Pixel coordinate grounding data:
----------
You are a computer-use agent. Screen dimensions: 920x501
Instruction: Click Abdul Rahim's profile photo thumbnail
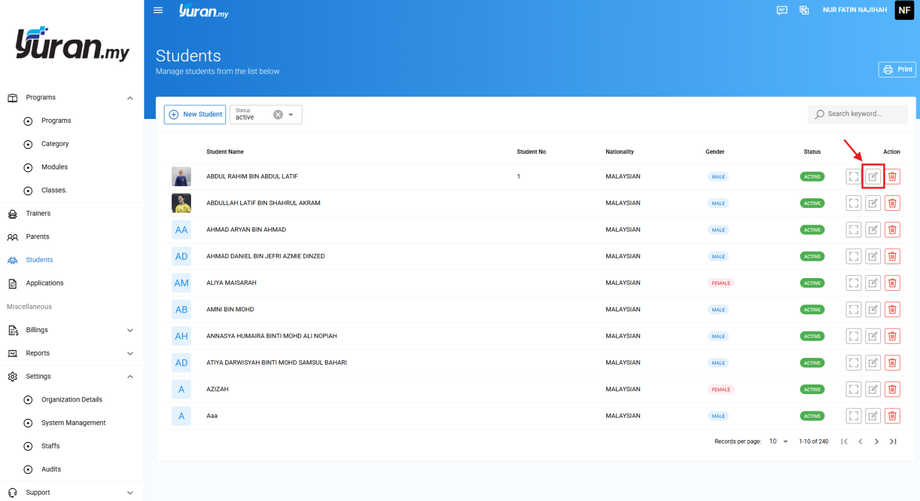(181, 177)
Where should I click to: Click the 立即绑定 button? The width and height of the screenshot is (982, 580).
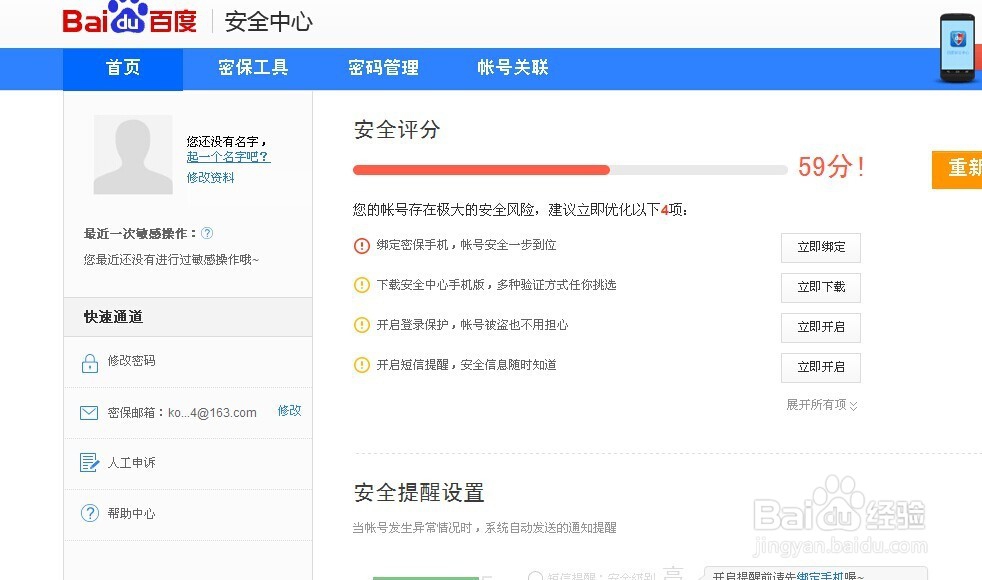click(x=820, y=247)
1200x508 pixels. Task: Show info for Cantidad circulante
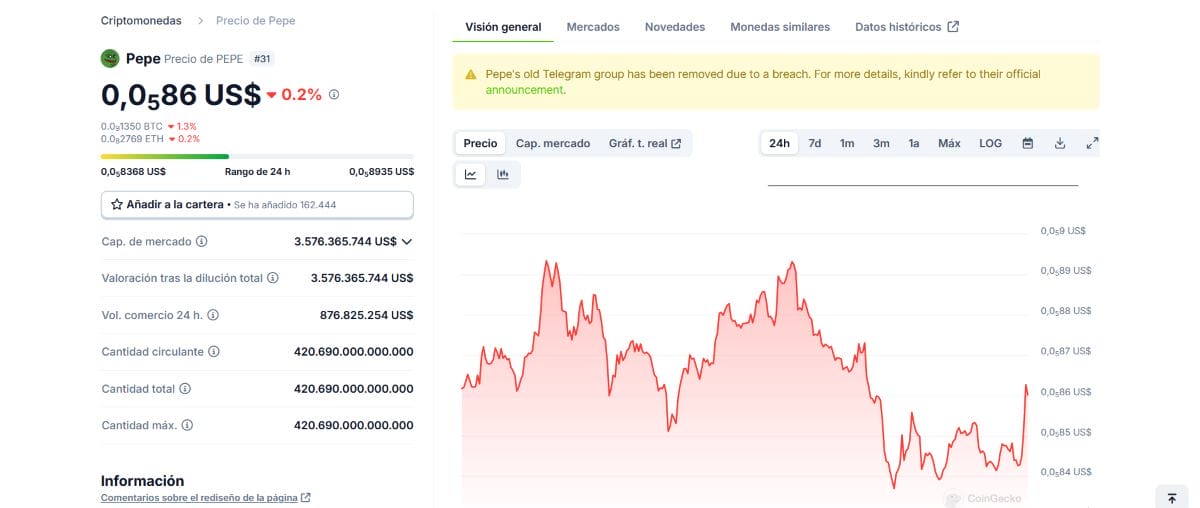(214, 352)
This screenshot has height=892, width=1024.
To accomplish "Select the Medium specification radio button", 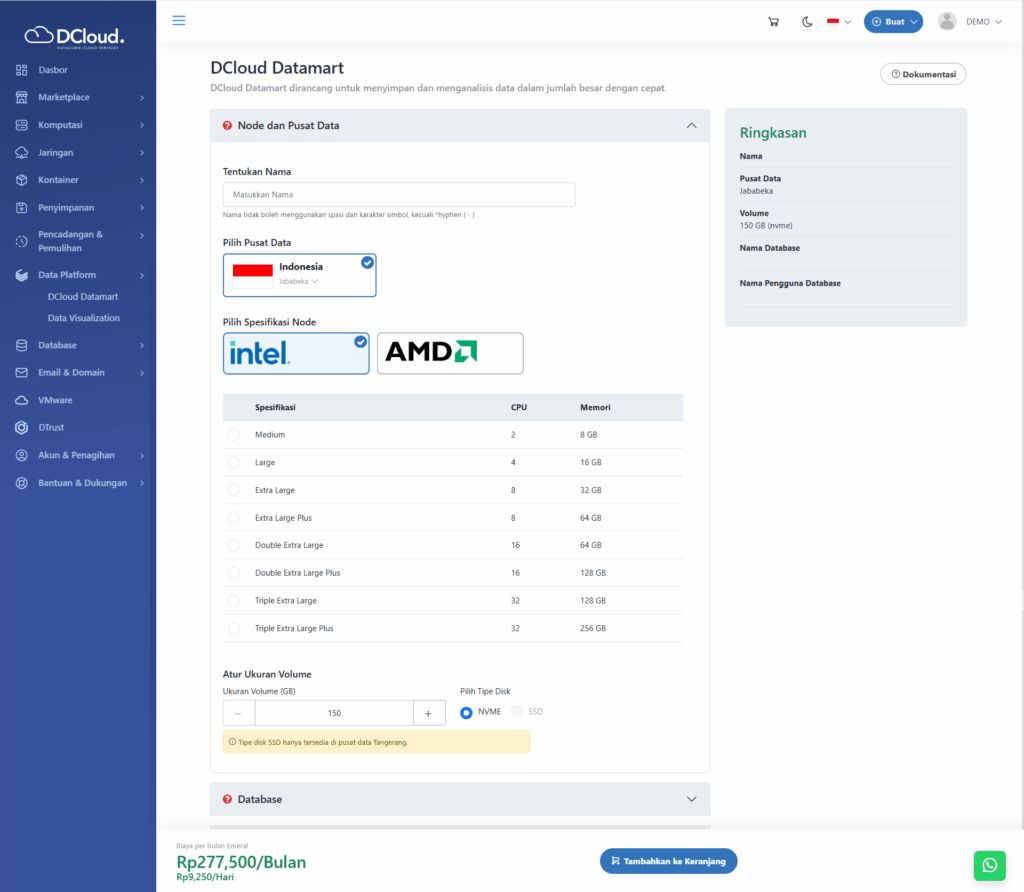I will coord(234,435).
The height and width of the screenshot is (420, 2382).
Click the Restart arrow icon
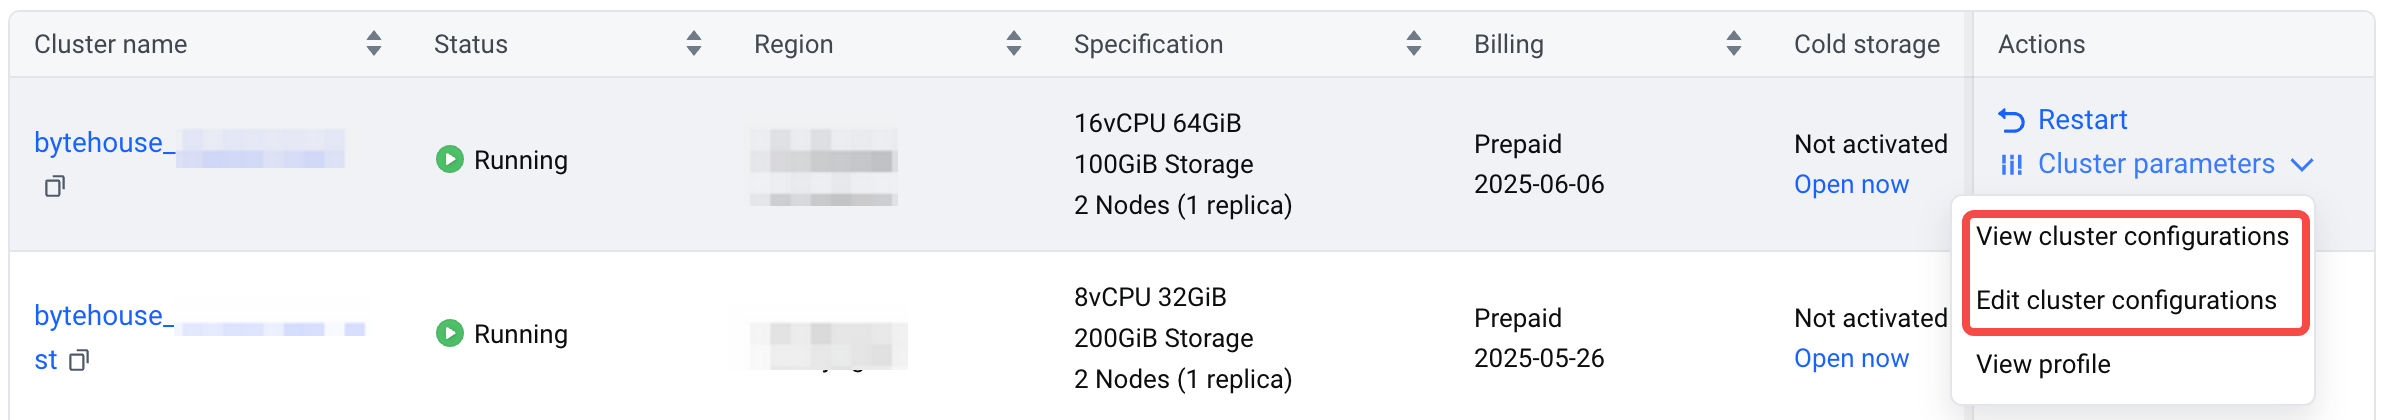(2011, 121)
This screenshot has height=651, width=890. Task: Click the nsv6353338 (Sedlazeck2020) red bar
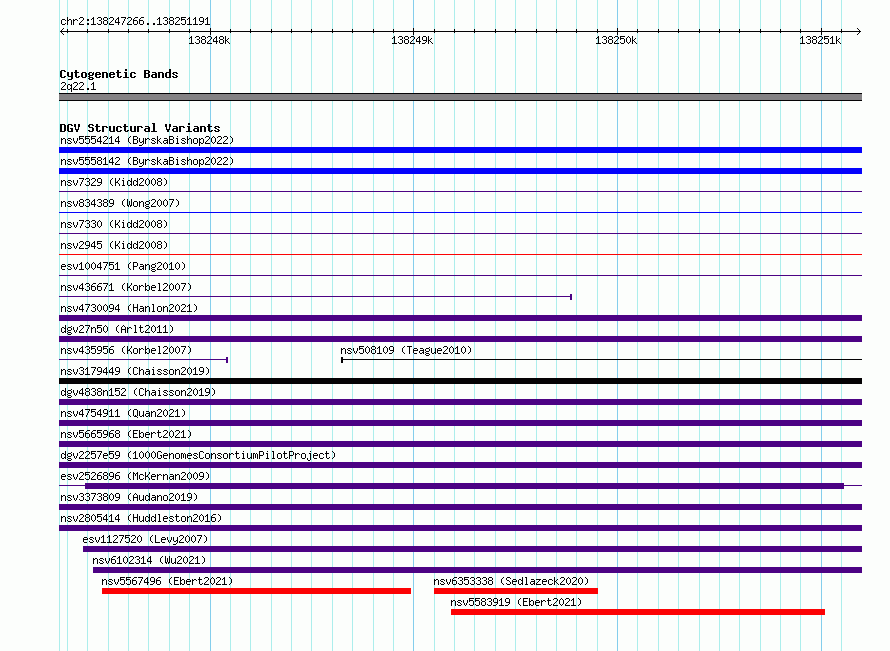click(515, 591)
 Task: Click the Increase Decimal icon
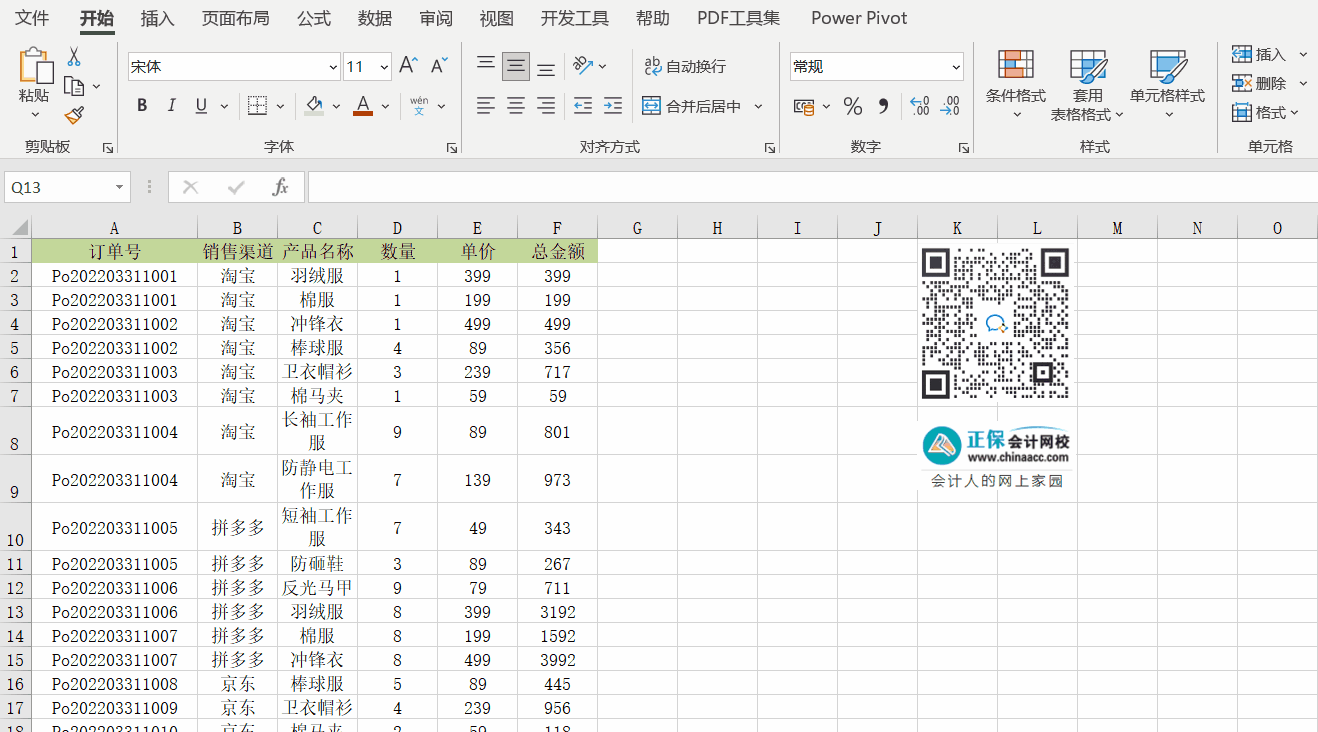[x=920, y=106]
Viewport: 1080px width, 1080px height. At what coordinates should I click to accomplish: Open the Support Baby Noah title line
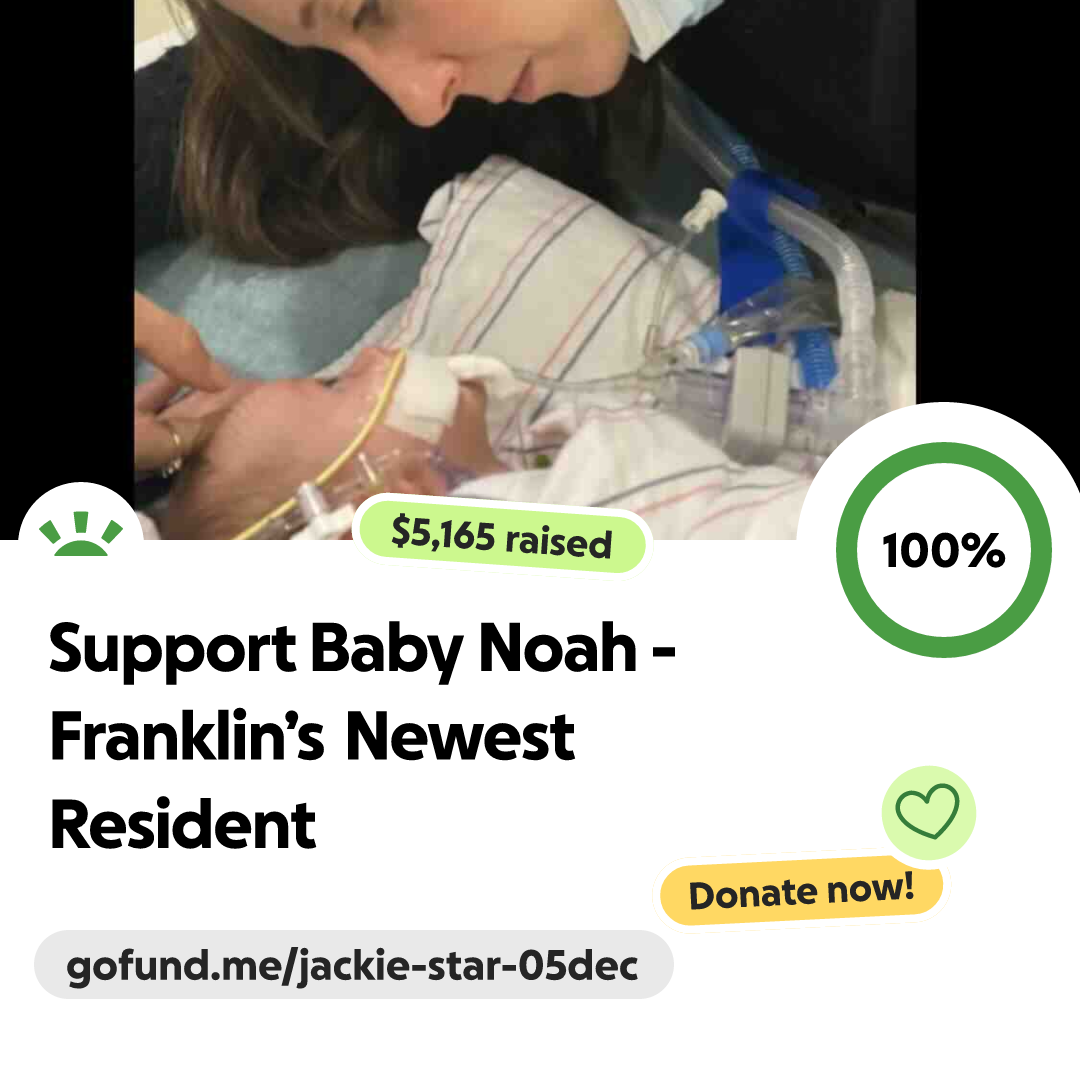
----------
Copy exactly the lines that begin at the one containing "Click the Restart arrow icon" and end at the last line of the records, both included, omitting the pictures.

Click the Restart arrow icon
(2011, 121)
This screenshot has height=651, width=890. Task: Click the nsv6353338 (Sedlazeck2020) red bar
click(515, 591)
 Task: Click the Increase Decimal icon
[x=920, y=106]
Viewport: 1080px width, 1080px height. At what coordinates should I click to accomplish: Open the Support Baby Noah title line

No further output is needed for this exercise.